Edward had hardly adjusted the situation before she came out—and he felt the sight of her was worth waiting for. She wore now a white coat with touches of black velvet, and the hat was white, too, with black and a pink rose or two.

"It looks more like Bond Street than Peckham," he said as she got in. "It surpasses my wildest dreams."

"I had to make them trim it," she said, "that's why I was such ages. All the ones they had were like Madge Wildfire—insane, wild, unrelated feathers and bows born in Bedlam."

Her eyes, under the brim of the new hat, thrilled him, and when Charles, leaping on her lap, knocked the hat crooked, scattered the mound of parcels, and made rosetted dust-marks on the new cloak, her reception of these clumsy advances would have endeared her to any one to whom she was not already dear.

"Well," she said, tucking Charles in between them, setting the hat straight, and dusting the coat, all in one competent movement, "have you had time yet to think what you're going to do with me?"

"I have had time," he said, rearranging the mound.

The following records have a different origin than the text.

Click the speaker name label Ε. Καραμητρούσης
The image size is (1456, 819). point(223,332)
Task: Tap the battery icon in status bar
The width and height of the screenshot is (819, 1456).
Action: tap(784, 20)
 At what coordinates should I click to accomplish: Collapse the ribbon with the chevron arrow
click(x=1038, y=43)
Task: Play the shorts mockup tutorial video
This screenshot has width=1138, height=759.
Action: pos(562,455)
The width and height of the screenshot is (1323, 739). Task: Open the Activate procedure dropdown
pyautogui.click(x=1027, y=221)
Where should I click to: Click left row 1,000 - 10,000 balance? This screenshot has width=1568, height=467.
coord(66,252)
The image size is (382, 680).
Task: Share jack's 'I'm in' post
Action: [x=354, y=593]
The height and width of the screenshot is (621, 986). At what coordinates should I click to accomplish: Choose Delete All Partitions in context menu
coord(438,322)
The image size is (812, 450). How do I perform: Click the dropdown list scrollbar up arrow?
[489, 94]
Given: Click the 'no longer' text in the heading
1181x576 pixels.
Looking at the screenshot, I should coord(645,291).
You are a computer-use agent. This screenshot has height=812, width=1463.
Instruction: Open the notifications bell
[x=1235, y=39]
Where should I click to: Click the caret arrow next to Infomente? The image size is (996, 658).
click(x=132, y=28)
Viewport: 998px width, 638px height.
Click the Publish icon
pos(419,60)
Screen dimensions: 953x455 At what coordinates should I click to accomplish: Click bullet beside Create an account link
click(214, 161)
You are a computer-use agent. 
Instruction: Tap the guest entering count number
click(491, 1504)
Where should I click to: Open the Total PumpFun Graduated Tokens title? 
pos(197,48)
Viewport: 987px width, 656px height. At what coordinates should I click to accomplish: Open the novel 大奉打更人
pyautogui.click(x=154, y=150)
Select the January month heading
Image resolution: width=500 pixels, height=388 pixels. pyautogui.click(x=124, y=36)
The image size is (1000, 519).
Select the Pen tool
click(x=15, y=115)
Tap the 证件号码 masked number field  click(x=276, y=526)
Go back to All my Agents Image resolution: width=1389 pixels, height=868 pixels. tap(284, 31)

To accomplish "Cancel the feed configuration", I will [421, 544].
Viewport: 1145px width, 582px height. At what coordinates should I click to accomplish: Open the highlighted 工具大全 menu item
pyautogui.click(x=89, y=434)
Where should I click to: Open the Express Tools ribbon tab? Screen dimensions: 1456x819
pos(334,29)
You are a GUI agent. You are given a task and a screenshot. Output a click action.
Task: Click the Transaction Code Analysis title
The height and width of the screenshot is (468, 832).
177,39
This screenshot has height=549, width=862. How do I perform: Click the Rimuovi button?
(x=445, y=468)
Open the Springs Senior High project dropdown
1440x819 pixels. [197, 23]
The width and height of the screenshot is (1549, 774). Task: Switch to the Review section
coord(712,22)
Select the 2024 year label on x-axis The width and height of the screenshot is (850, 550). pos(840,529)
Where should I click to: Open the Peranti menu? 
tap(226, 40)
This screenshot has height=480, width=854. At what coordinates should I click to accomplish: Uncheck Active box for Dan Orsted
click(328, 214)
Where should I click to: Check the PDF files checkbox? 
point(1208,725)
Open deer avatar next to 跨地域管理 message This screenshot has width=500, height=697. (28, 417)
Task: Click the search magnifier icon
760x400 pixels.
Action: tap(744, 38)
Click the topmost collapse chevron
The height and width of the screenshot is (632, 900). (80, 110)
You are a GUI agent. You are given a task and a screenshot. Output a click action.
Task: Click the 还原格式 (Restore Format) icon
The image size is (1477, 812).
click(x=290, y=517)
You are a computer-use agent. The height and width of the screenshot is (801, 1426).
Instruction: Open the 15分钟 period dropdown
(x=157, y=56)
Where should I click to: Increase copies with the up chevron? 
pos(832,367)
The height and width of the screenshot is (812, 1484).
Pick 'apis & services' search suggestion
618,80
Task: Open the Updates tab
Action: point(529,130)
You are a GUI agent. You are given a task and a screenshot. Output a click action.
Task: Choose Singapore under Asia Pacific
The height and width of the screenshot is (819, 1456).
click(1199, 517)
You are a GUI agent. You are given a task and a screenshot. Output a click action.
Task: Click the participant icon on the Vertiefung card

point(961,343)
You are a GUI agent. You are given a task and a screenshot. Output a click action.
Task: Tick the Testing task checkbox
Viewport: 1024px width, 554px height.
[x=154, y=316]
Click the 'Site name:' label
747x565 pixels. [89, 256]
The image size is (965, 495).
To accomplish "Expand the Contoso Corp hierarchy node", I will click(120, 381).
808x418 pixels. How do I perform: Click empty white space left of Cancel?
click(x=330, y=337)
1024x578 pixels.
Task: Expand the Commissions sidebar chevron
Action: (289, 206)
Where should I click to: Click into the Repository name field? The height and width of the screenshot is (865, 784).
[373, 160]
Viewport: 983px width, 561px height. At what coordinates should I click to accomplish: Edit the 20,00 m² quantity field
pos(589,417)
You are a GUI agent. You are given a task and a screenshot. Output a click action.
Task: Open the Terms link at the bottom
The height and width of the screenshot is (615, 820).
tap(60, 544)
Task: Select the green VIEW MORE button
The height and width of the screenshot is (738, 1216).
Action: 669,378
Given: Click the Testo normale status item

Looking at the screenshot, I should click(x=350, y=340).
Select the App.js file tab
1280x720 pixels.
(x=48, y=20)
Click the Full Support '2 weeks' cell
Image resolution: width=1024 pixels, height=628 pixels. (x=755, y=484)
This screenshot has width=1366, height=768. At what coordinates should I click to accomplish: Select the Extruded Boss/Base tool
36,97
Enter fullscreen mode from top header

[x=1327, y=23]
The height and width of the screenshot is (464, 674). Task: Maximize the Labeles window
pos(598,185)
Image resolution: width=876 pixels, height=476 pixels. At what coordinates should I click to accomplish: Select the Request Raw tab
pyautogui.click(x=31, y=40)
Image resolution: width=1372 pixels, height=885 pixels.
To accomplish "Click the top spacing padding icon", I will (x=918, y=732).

"I'm so sorry I was so long, but. . . ."

"It was worth it," he said, looking at the hat. "Well, what I propose is that you should go, not to Claridge's, which is just the place where your relations will look for you, but to one of those large, comfortable hotels where strictly middle-class people stay when they come up to London on matters connected with their shops or their farms. I will give you as long as you like to unpack your new portmanteau and your parcels. Then I'll call for you and take you out to dinner."

"But I thought we were going on tramp," she objected.